* **Quoted text**:
Some 1500 years ago, the Babylonian Talmud, in tractate Bava Metzi’a (30b), asked: Why did the destruction of Jerusalem in 70 C.E. have to take place? The Talmud cedes the floor to one Rabbi Yochanan; this may have been Rabbi Yochanan ben Zakkai, who himself witnessed and escaped the destruction of Jerusalem before establishing a new yeshivah—a new Jewish and rabbinic cultural center—at Yavneh, west of Jerusalem. After considering the question—why was Jerusalem destroyed?—Rabbi Yochanan responds: the Jewish sages of Jerusalem ruled according to the laws of the Torah, but they never improved on the literal letter of the law of the Torah. The Jewish sages followed the law, but they did not exceed the law. The Hebrew phrase Rabbi Yochanan employed—lifnim mishurat haddin (לפנים משורת הדין), meaning “beyond the line of the law”—subtly whispers to us the secret behind every civilization: no law-code is sufficient unto itself; even the Torah is insufficient. When we have laws or rules, we cannot commit to behaviors that rely on the low bar of whatever minimalist mores we agree to in writing. We have to do better than the law.
Lifnim mishurat haddin—that principle of living beyond the line of the law—justifies the invention of rabbinic Judaism. There was Judaism before there were rabbis, but it barely looked like what Judaism looks like now. You may have heard that the Torah is holy, and I agree, but no Torah scroll is as holy as what we call the Oral Torah. Dr. James Kugel, in the end of his book How to Read the Bible, explains that, no matter how important the Torah may have ever been, what truly sanctified the Torah to the students of the Torah was the Oral Torah, the discourse that surrounded the written Torah. What we say to one another when we fill in the gaps of what is missing in the Torah sanctifies the Torah. What we say to one another when we smooth over inconsistencies in the Torah sanctifies the Torah. What we say to one another when we offer answers to hard questions the Torah poses sanctifies the Torah. A Judaism that is about the Torah alone is not Judaism; a Judaism that is all about just the Torah is a fundamentalist book club. Should a society hold in its highest esteem the original intentions of the authors of its constitution? Or should a society review its constitution from time to time and edit it so that the law can adapt to changing norms? Rabbi Yochanan voted against the Bible being some stand-alone book. The Written Torah needed the Oral Torah to develop so that, as society advanced, the “Torah” could evolve too. The definition of holiness needed to expand; the definition of morality needed to expand; the definition of wisdom needed to expand. The Torah needed to step forward—lifnim mishurat haddin. The Torah needs us to step forward—lifnim mishurat haddin—and I believe this country needs us to step forward, beyond the imagination of the Constitution.
You might be familiar with a practice called “doomscrolling:” consuming news articles or social media about troubling developments in the world. It’s easy to keep hoping for a glimmer of light at the end of that dark tunnel of the world wide web—and it’s addictive to sit in front of the soft blue light of our devices. This turns into what the political scientist Dr. Eitan Hersh calls “political hobbyism.” In his 2020 book Politics is for Power, Dr. Hersh wrote:
A third of Americans say they spend two hours or more each day on politics. Of these people, four out of five say that not one minute of that time is spent on any kind of real political work. It’s all TV news and podcasts and radio shows and social media and cheering and booing and complaining to friends and family. (P. 3.)

* **What the task asks**: Extend the passage on living beyond the line of the law, picking up right after its last sentence.

* **Given information**:
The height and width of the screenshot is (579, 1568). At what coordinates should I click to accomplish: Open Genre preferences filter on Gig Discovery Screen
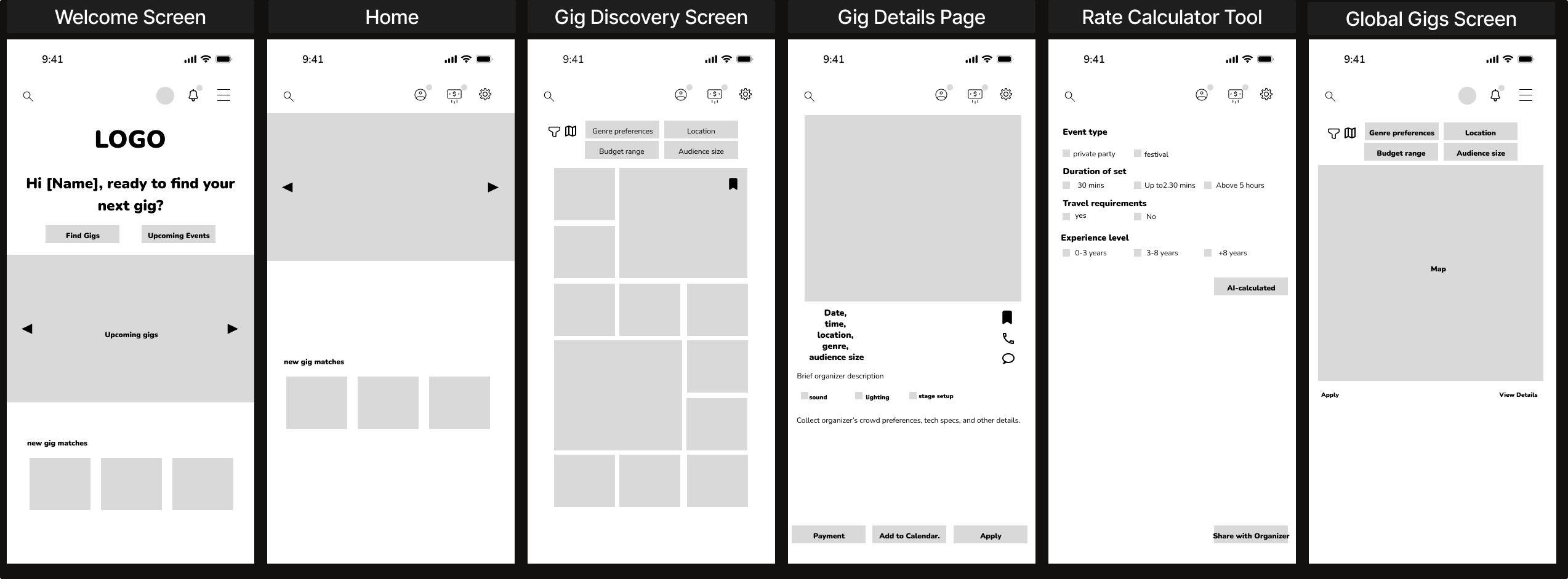point(622,130)
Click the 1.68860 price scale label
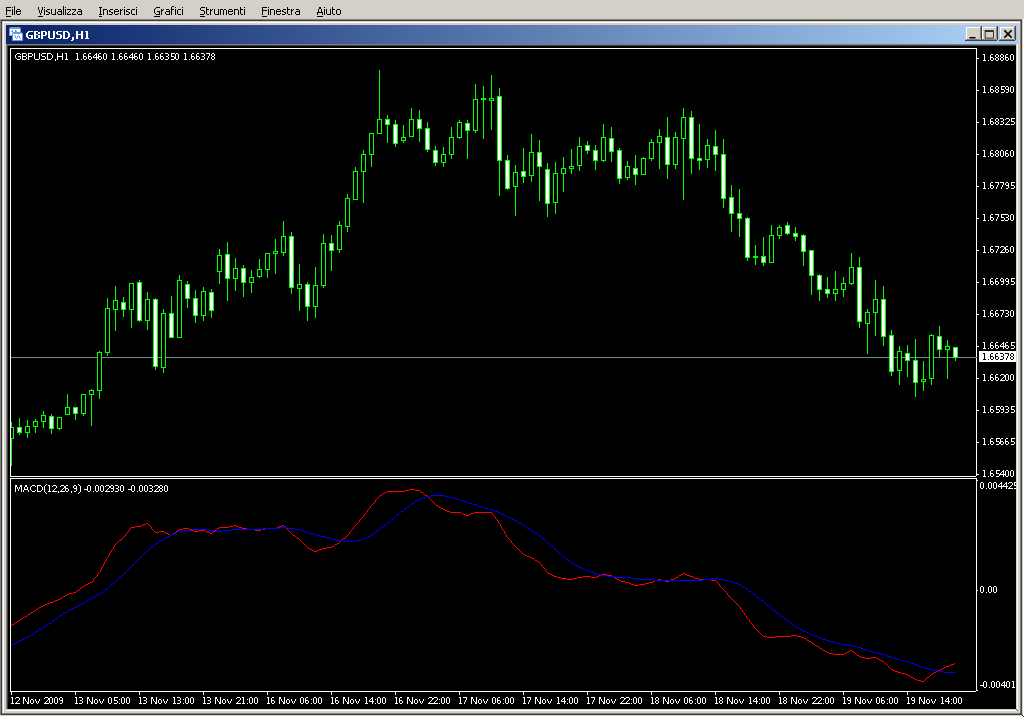The image size is (1024, 717). point(997,58)
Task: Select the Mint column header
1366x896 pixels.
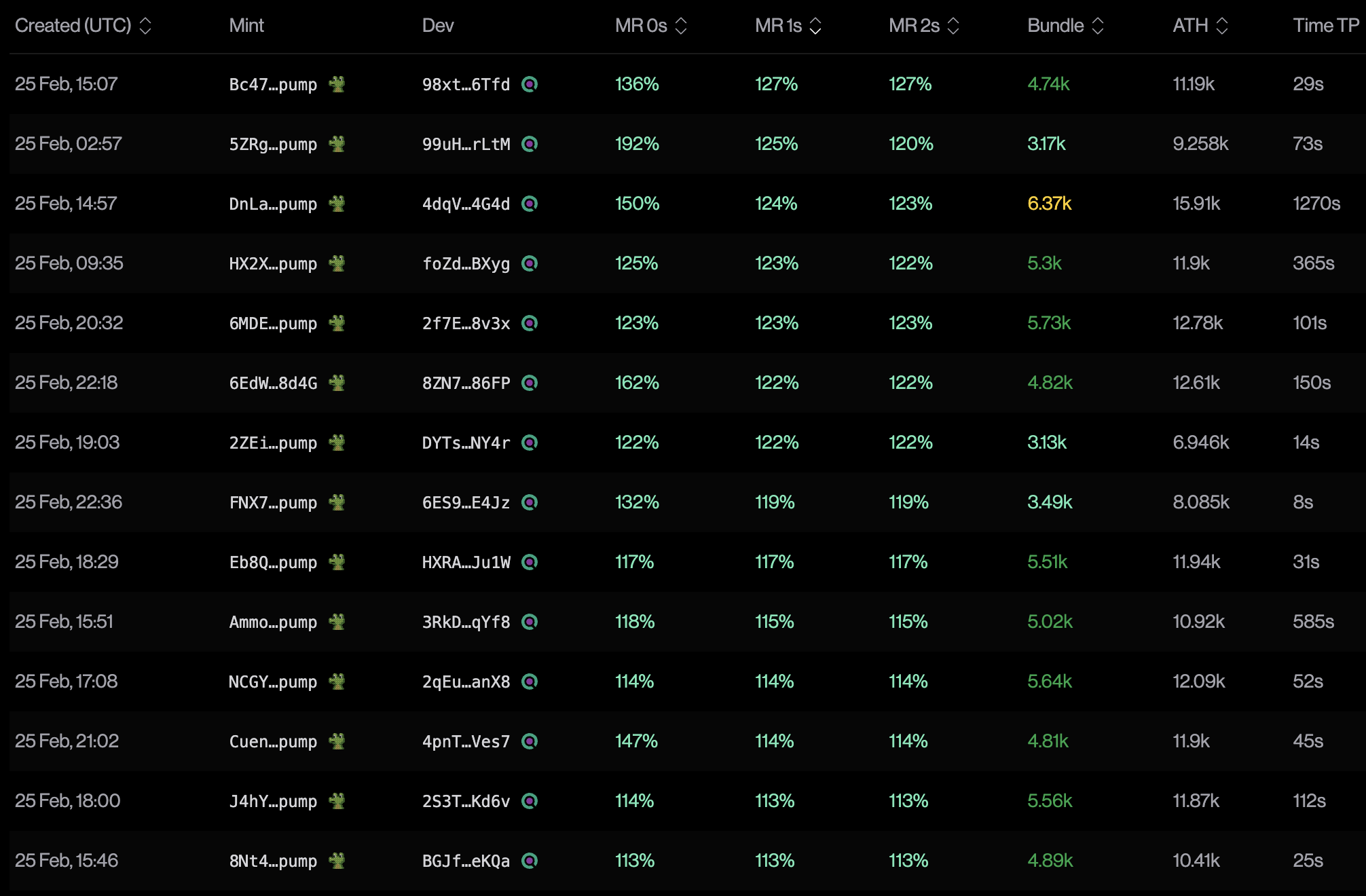Action: coord(246,26)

* **Output**:
Dr. Hersh continues:
Political hobbyists tend to be older than the general public… disproportionately… educated, male, and white… more likely to be Democrats than Republicans or independents… of the people who spend two hours a day on politics but no time on volunteering, 56 percent are men. But of those who spend that much time on politics, with at least some [emphasis mine] of it spent volunteering, 66 percent are women… An American who is white, college educated, and interested in politics… spend[s]… less time than racial minorities volunteering for political organizations. (Pp. 3–4 and 6.)
These statistics from Dr. Hersh present a disproportional reluctance to step up among those who oppose President Trump’s flavor of discriminatory laws. This is not a moral shortcoming per se, but that outweighed inactivism yields a society that can succumb to dangerous laws.
Is it possible that the time that I spend doomscrolling—or that anybody else spends engaged in political hobbyism—could be better spent? Certainly. Our mental health requires us to step back, to take breaks, and not to be in a constant Go Mode. Our need for self-care though should not exempt us from knowing that we and our neighbors may require more of us as a whole than we have ever imagined. Anyone who voted against your rights or my rights or your life or my life I sincerely believe simply does not know who you and I are and why we matter. As a Jewish community in the United States, we owe ourselves and the rest of this country relationships that build trust among misunderstood strangers; we owe ourselves and the rest of this country reasons to invest in protecting people and protecting rights that many have hesitated to consider vital. We owe this country an important lesson: that we should be living lifnim mishurat haddin. There must be a greater standard than the one we bear today.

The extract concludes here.